If you don't get why specific advice about the dimensions, I would consider making the top over long and over wide and then trim it once you have seen it sat on the legs.

Re joint strength, I think Richard said in the video that for a future similar table design he would add dowels to the joints.


----------



## custard (13 Nov 2017)

Superb job Nabs, absolutely superb! Contemporary, original, well crafted, what's not to like. And hopefully your success will inspire other people to tackle something similar.

In answer to your question, I don't think you'll have to beef up the components that much if at all. There's a huge glue surface in a bridle joint, probably a bigger glue surface than in the "side rail to rear leg joint" in many of the chairs I make, and that's the really critical joint in any chair.

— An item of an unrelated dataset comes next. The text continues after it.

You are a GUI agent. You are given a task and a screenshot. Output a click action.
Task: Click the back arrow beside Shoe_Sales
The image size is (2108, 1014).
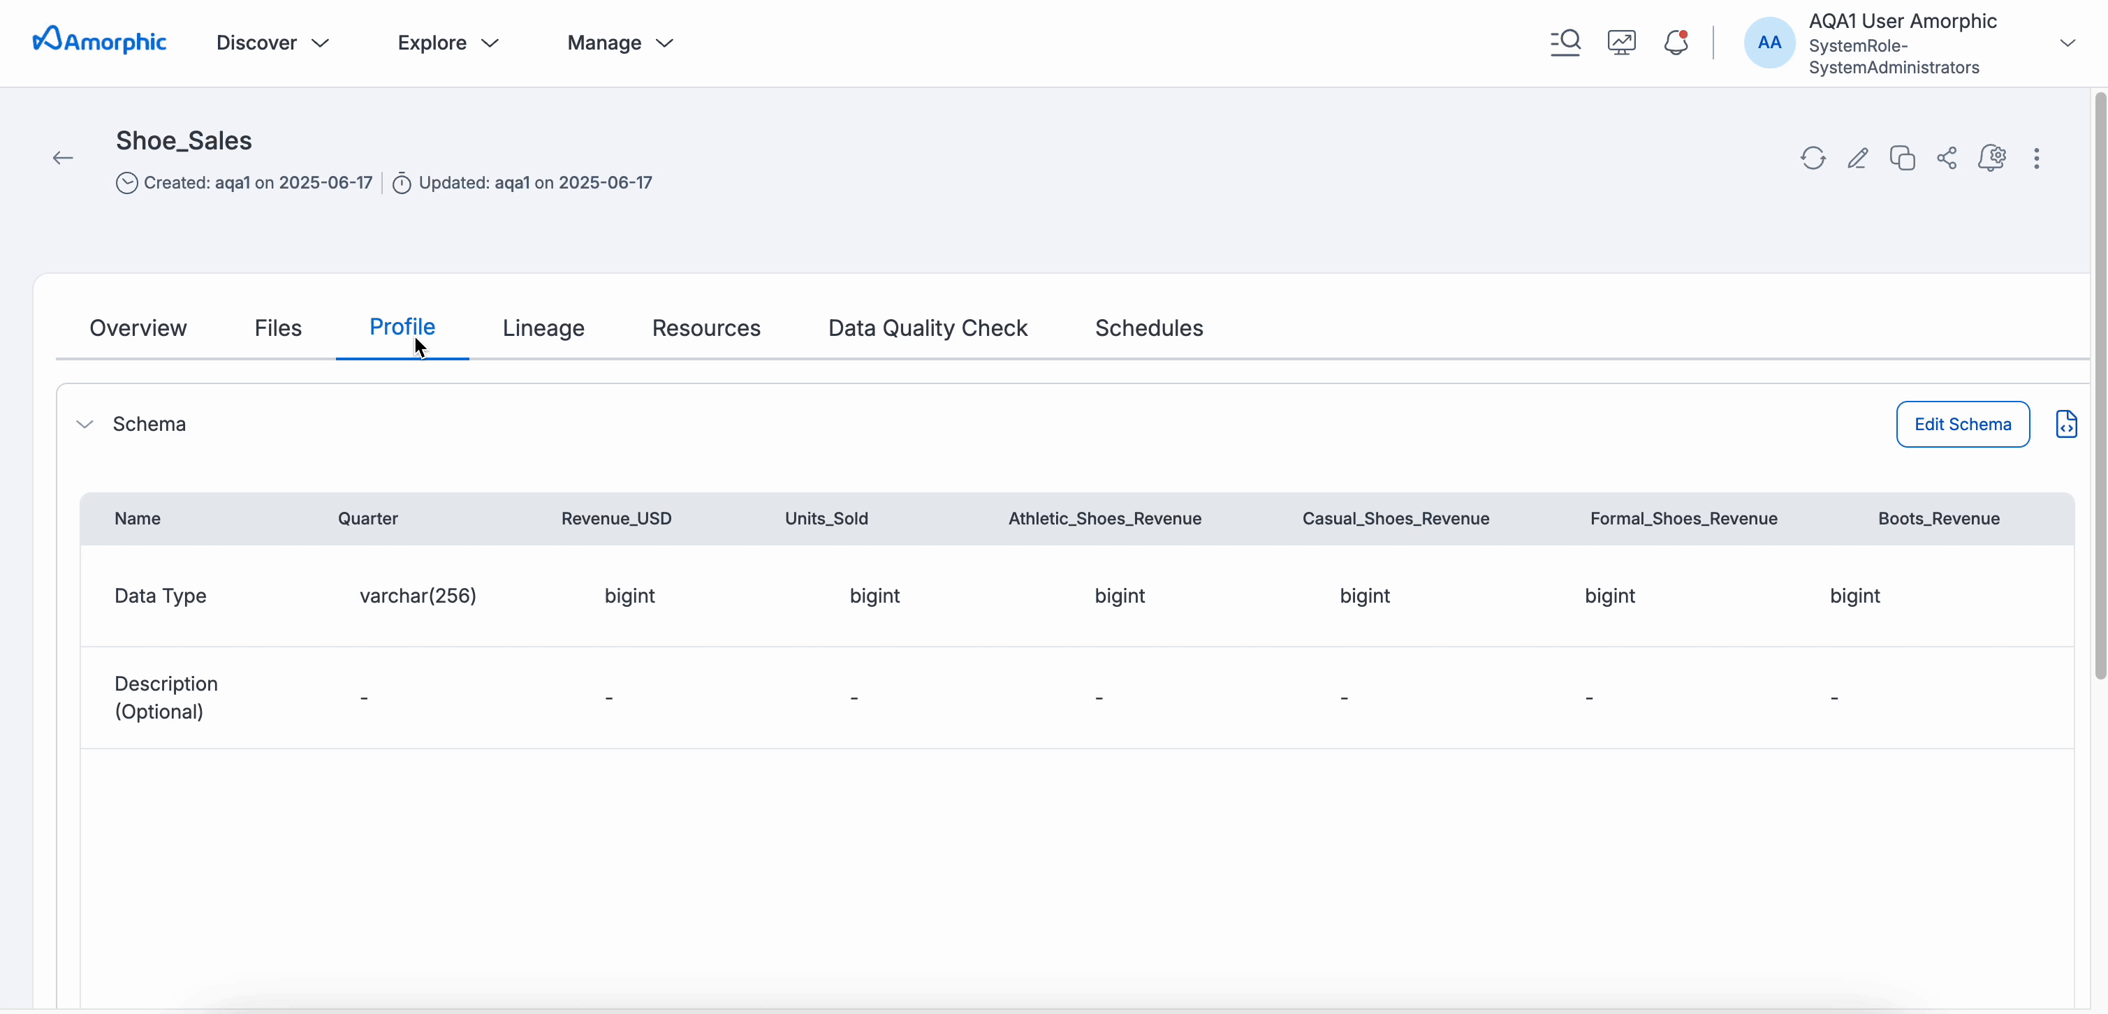pos(63,158)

The bit that might cause a few problems is the halving joint on the aprons. There's a side table I make that has cross over stretchers with halving joints,






When the halving joints are at 90 degrees it's reasonably straightforward (although the curve means it's best to do the actual joinery before shaping the curves).






But I find the joinery becomes increasingly trickier with rectangular versions of the same table, the further you move away from a straight 90 degree cross over the harder it becomes to execute it really neatly and without any gaps.


----------



## Sheffield Tony (13 Nov 2017)

How rigid is the side table ? if you grasp the top and make as if to twist it around, is there much flex? 

I'd expect the bridle joints to be just fine. What I'd be a lot less confident of is the effect of torsion in the crossed rails. They look quite thin stock. Especially after cutting a loose halving joint in the middle.


----------



## Jacob (13 Nov 2017)

Sheffield Tony":1b2vwzp6 said:


> How rigid is the side table ? if you grasp the top and make as if to twist it around, is there much flex?
> 
> I'd expect the bridle joints to be just fine. What I'd be a lot less confident of is the effect of torsion in the crossed rails. They look quite thin stock. Especially after cutting a loose halving joint in the middle.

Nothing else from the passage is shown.